● Text block:
+-------+
ScenarioRaw HTMLPlasmate SOMSavings
News article~8,000 tokens~500 tokens94%
Product page~15,000 tokens~1,200 tokens92%
Documentation~12,000 tokens~800 tokens93%

At GPT-4 pricing ($0.01/1K tokens), processing 10,000 pages monthly:

  • Raw HTML: ~$800-1,500/month
  • Plasmate SOM: ~$50-120/month

API Reference

PlasmateCrawler

from crawl4ai_plasmate import PlasmateCrawler

crawler = PlasmateCrawler(
    plasmate_path="plasmate",  # Path to plasmate binary
    timeout=30,                 # Request timeout in seconds
    headers={"Auth": "..."},    # Default headers
    verbose=False,              # Enable verbose output
)

Methods

  • arun(url, **kwargs) - Crawl a single URL
  • arun_many(urls, concurrency=5, **kwargs) - Crawl multiple URLs concurrently
  • start() / close() - Lifecycle methods (or use async context manager)

PlasmateResult

result = await crawler.arun("https://example.com")

# Crawl4AI-compatible properties
result.html          # Reconstructed HTML
result.cleaned_html  # Same as html (already clean)
result.markdown      # Markdown representation
result.text          # Plain text
result.links         # List of LinkItem objects
result.media         # List of MediaItem objects
result.metadata      # Page metadata dict

# Plasmate-specific properties
result.som           # Full SOM structure (dict)
+-------+
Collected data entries
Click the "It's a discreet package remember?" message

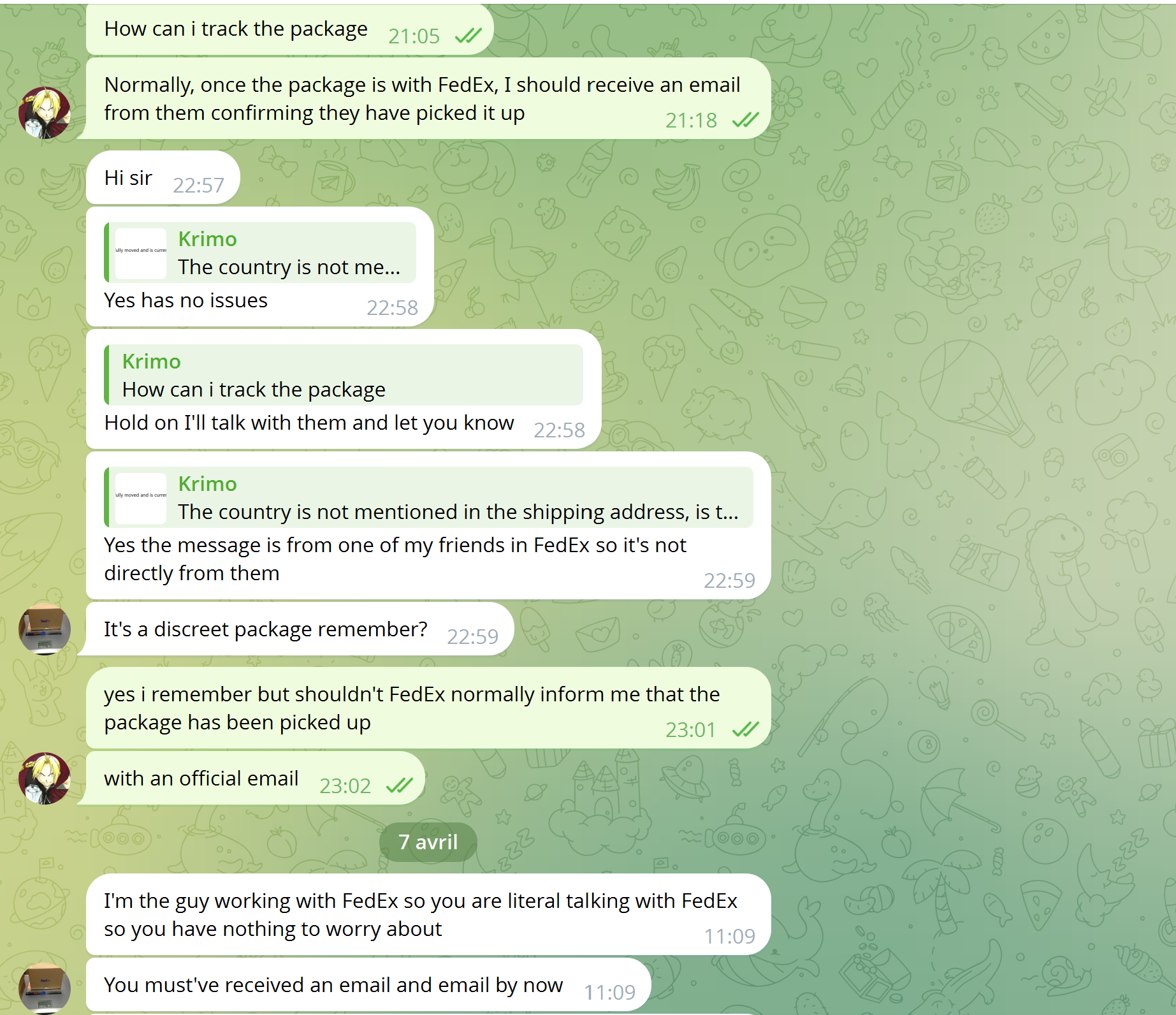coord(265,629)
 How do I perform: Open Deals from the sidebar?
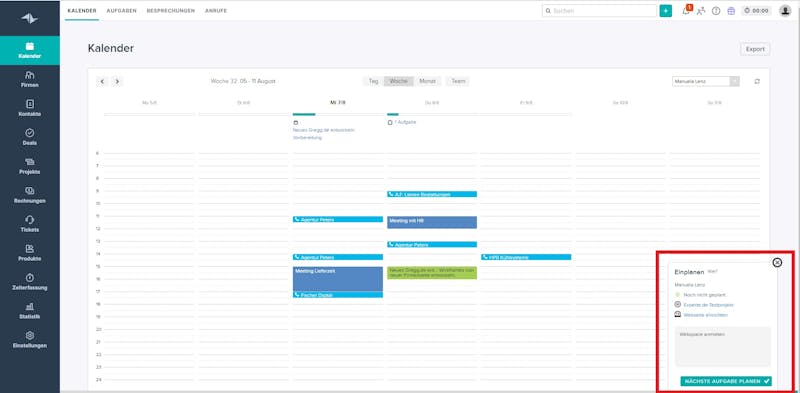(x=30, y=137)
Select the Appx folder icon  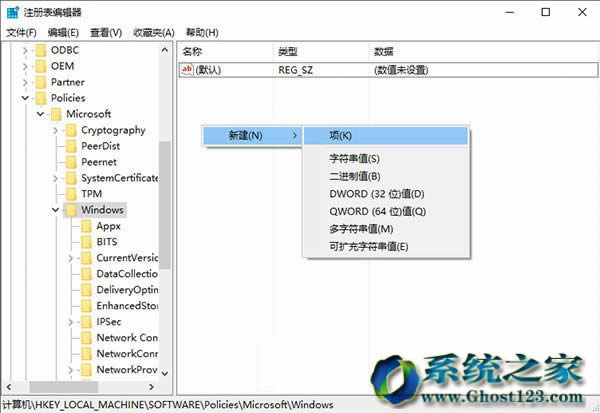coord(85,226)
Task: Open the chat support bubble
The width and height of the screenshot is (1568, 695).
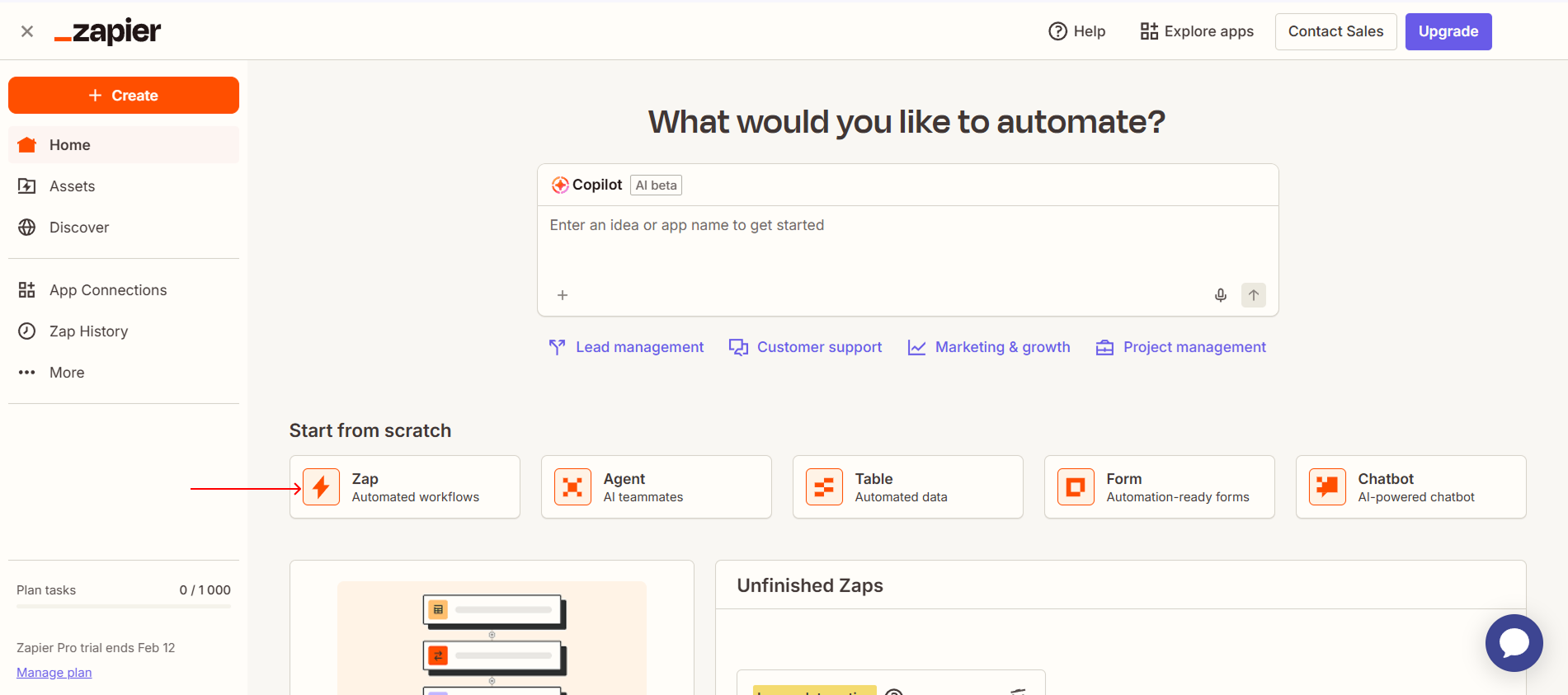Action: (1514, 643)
+-------+
● Task list:
1. In the Plasmate documentation, what is the default concurrency value for arun_many?
2. Please extend the Plasmate documentation, picking up after its last line.
The entries have no connection to the Plasmate documentation.

● Answers by item number:
1. 5

2.
result.som_json      # SOM as formatted JSON string
result.token_savings # Compression ratio (0.0 to 1.0)
result.success       # Whether crawl succeeded
result.error         # Error message if failed

# Element queries
result.get_element_by_id("main")
result.get_elements_by_class("article")
result.get_elements_by_tag("h1")

Extraction Strategies

LLMExtractionStrategy

Uses SOM instead of raw HTML for LLM extraction, dramatically reducing token usage:

from crawl4ai_plasmate import PlasmateCrawler, LLMExtractionStrategy
from dataclasses import dataclass

@dataclass
class Product:
    name: str
    price: str
    description: str

strategy = LLMExtractionStrategy(
    provider="openai",
    model="gpt-4",
    schema=Product,
    instruction="Extract product details from this page"
)

async with PlasmateCrawler() as crawler:
    result = await crawler.arun(
        "https://example.com/product",
        extraction_strategy=strategy
    )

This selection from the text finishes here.